== Your instructions ==
With pictures left out, only the lines from the one containing "The height and" through the end of the records should be reproduced exactly, please.

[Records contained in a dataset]
# # # # #

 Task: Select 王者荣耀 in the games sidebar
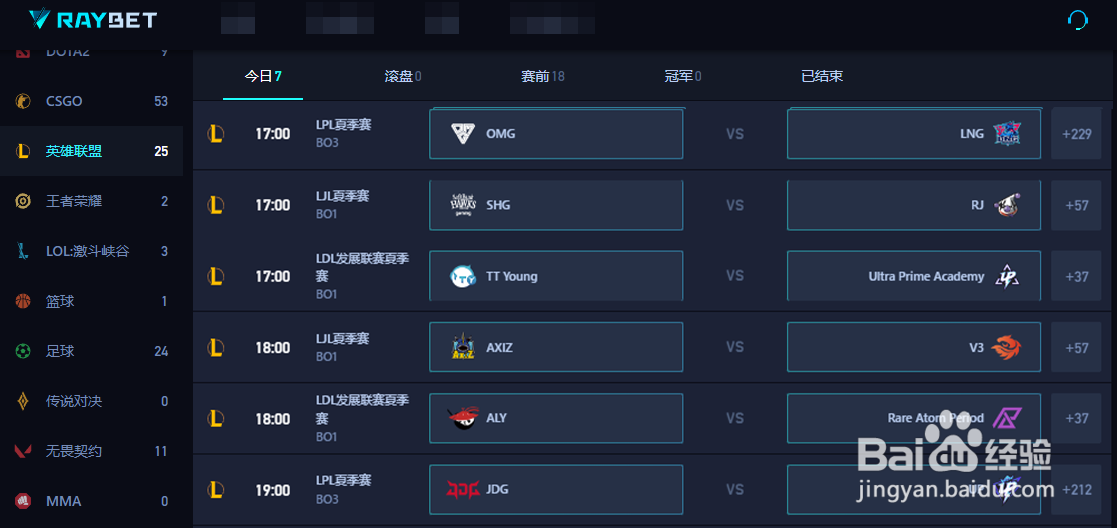pyautogui.click(x=74, y=201)
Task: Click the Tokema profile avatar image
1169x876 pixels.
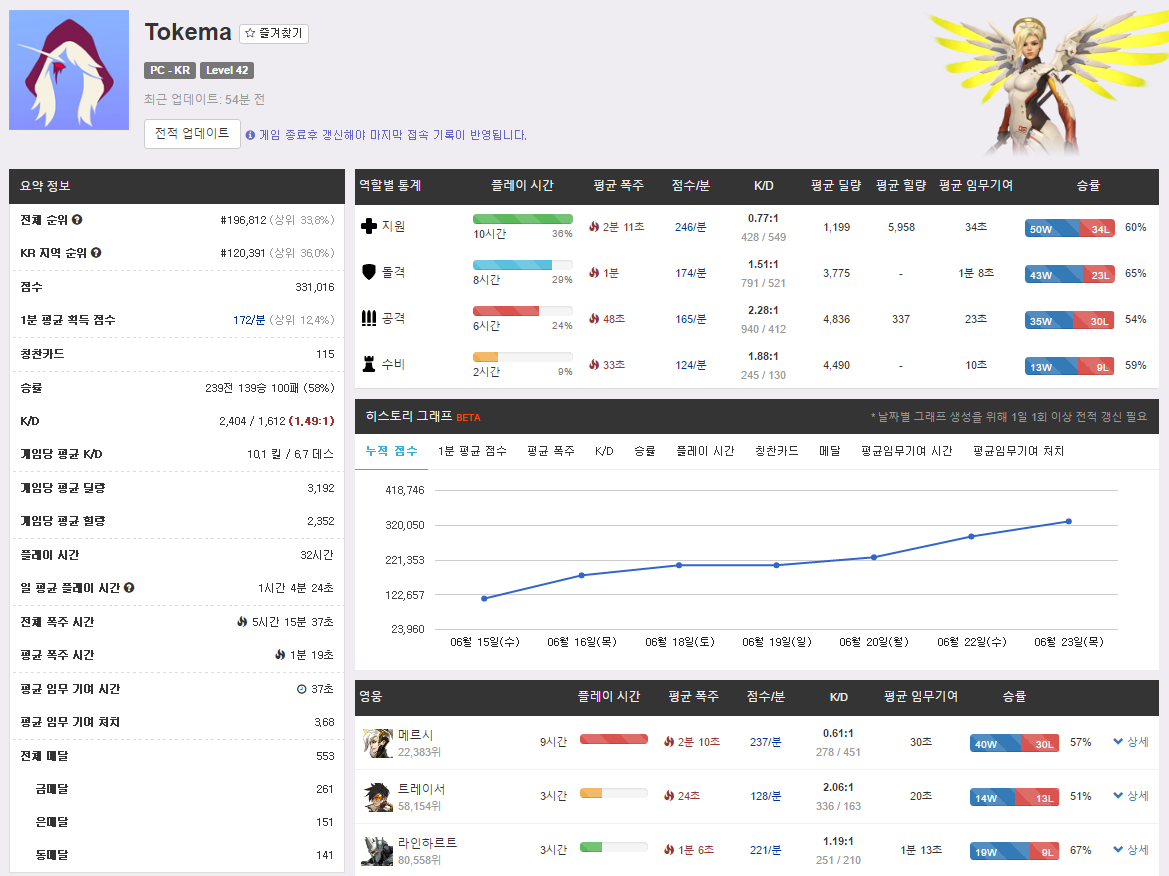Action: click(69, 70)
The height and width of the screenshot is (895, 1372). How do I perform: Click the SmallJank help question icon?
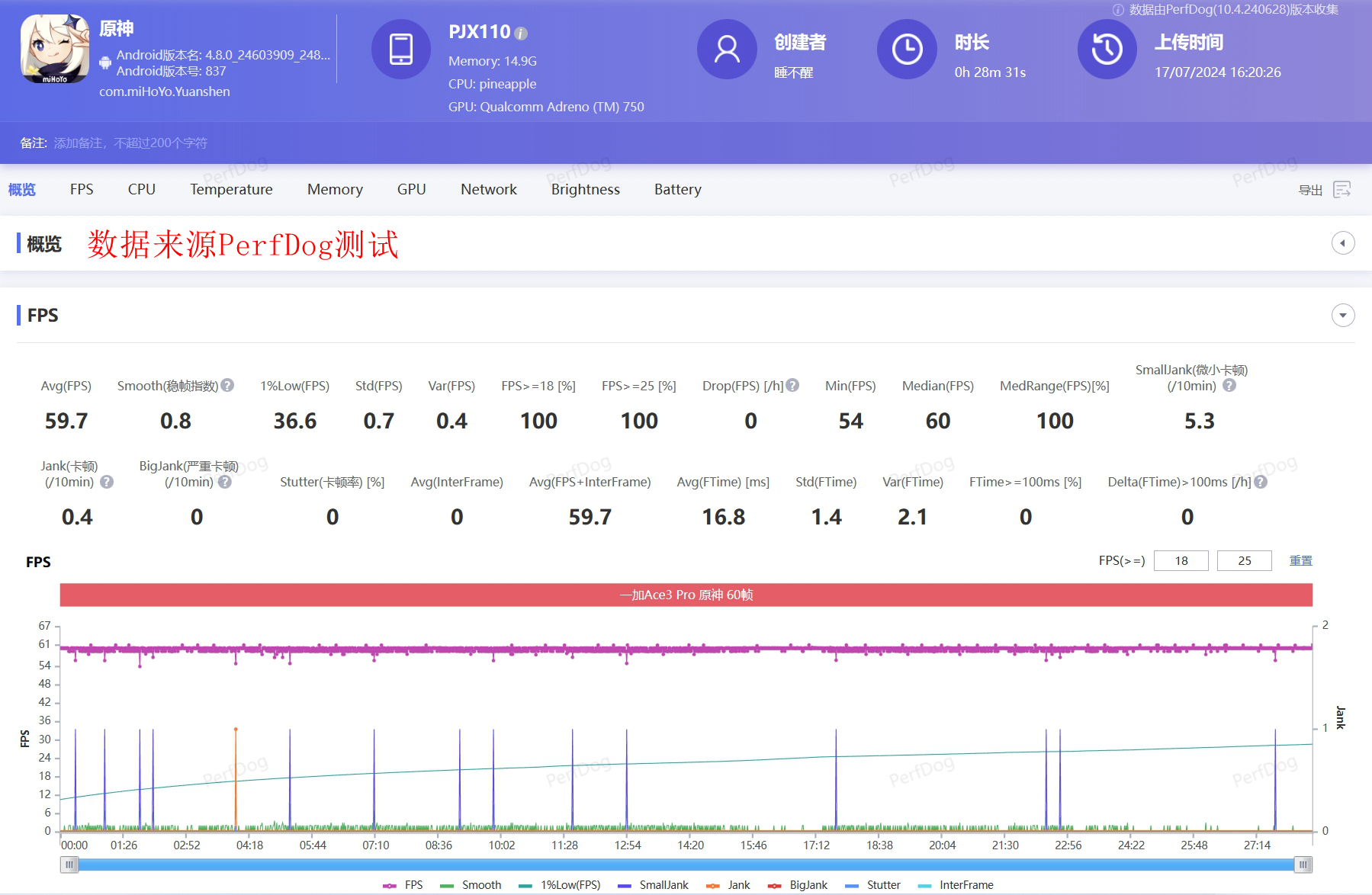1229,386
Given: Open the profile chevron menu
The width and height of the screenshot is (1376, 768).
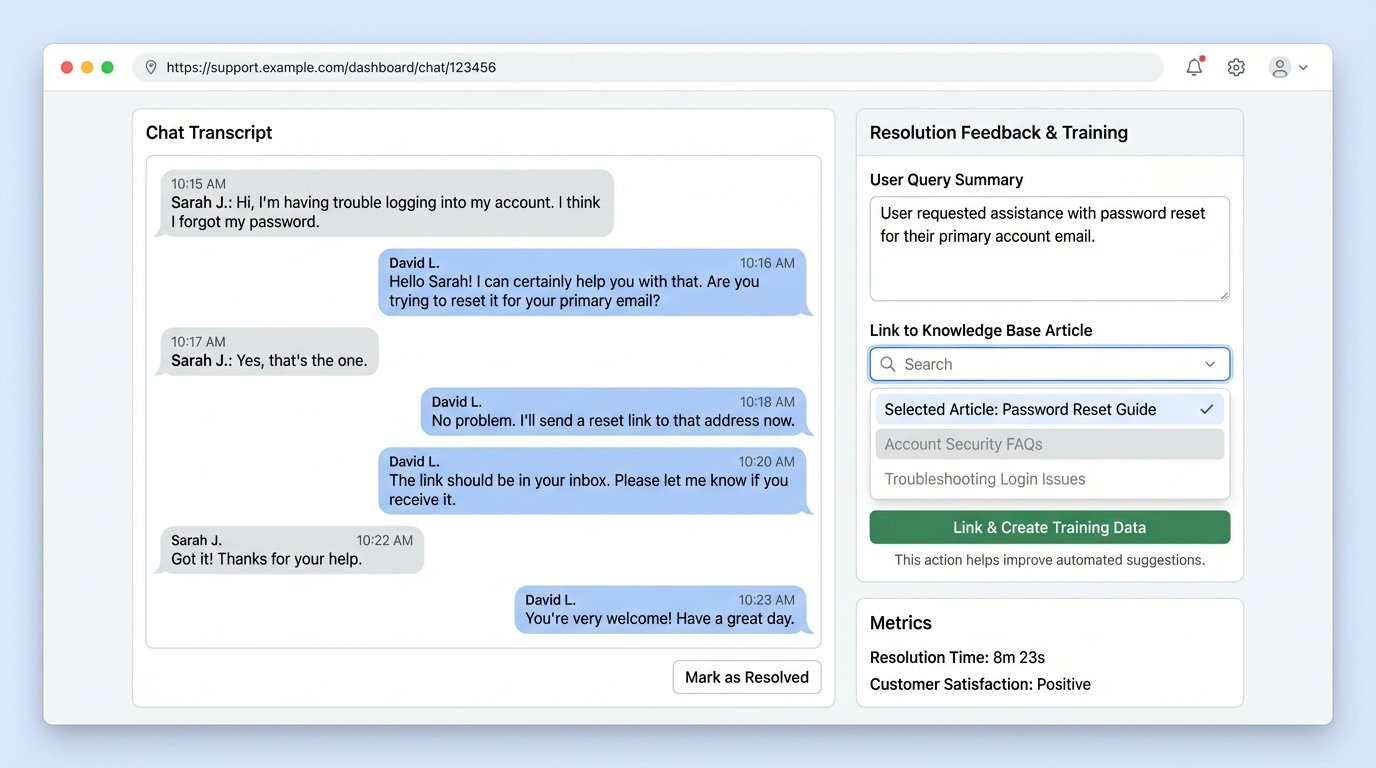Looking at the screenshot, I should pyautogui.click(x=1303, y=67).
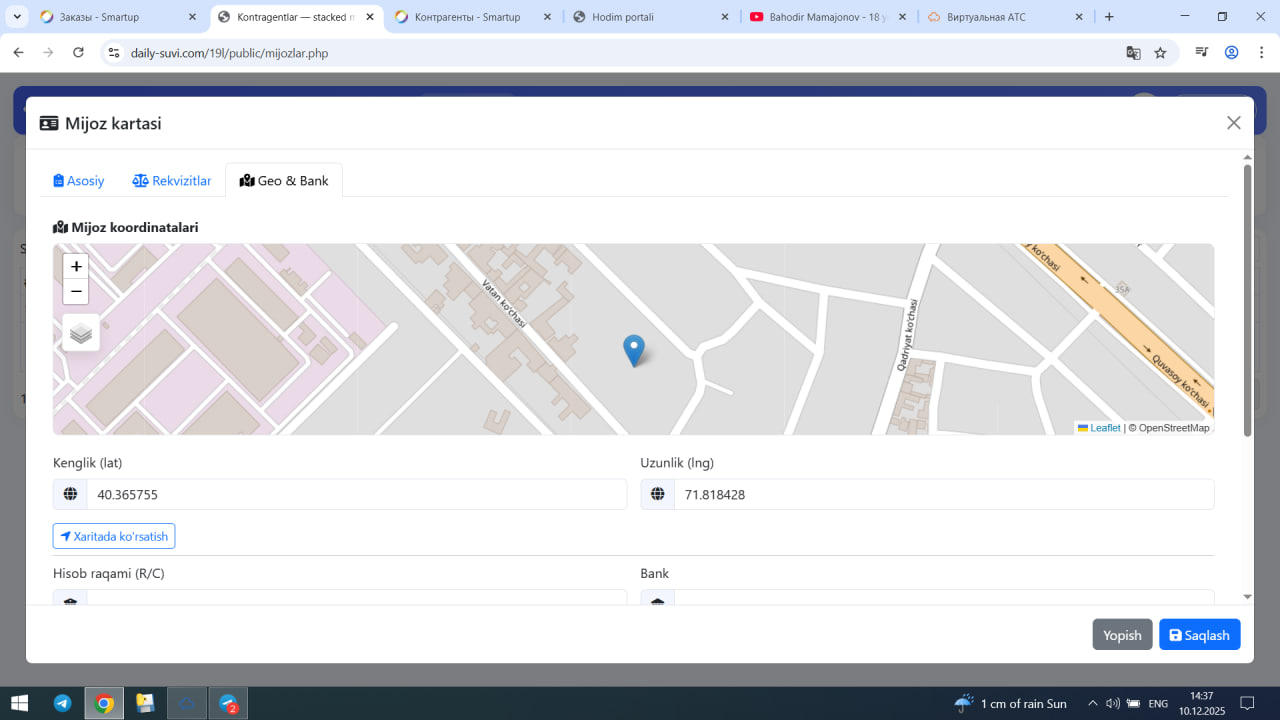Expand the browser tab search dropdown

17,17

# # # # #

== Answer section ==
The height and width of the screenshot is (895, 1372). How do I perform: Click the SmallJank help question icon?
1229,386
Given: Open the profile chevron menu
The width and height of the screenshot is (1376, 768).
Looking at the screenshot, I should pyautogui.click(x=1303, y=67).
Expand the browser tab search dropdown

17,17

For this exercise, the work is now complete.